Convert the material from the line with "Click the insert" through the end into a two-column CSV with the headers input and output. Give one row for each input paired with its answer, put each value in a single quoted field, and replace line breaks with spaces.
— start of GIVEN RECORDS —
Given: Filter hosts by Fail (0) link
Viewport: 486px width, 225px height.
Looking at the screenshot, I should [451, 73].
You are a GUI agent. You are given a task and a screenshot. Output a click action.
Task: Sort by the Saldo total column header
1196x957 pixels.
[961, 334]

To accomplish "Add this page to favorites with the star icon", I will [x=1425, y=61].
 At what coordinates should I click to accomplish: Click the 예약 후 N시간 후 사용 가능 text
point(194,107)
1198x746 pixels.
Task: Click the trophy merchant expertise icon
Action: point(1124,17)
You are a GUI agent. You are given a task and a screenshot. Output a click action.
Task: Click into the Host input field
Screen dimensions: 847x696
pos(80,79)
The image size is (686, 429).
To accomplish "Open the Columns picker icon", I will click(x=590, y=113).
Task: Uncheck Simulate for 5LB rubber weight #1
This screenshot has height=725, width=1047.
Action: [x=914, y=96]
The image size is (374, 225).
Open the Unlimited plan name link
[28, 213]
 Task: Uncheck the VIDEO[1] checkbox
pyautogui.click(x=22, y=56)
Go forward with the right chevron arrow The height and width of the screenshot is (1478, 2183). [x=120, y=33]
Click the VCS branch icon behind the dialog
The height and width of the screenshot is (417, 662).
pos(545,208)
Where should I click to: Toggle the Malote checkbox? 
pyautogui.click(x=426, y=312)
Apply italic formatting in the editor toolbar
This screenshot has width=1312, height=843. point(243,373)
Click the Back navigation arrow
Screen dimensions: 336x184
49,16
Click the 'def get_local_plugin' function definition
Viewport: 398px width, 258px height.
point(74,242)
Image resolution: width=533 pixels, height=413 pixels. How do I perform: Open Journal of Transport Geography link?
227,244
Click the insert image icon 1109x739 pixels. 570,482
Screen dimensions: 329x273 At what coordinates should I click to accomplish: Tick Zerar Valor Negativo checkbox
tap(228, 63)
— end of GIVEN RECORDS —
ANSWER TO THE PROBLEM:
input,output
"Click the insert image icon 1109x739 pixels.","570,482"
"Screen dimensions: 329x273 At what coordinates should I click to accomplish: Tick Zerar Valor Negativo checkbox","tap(228, 63)"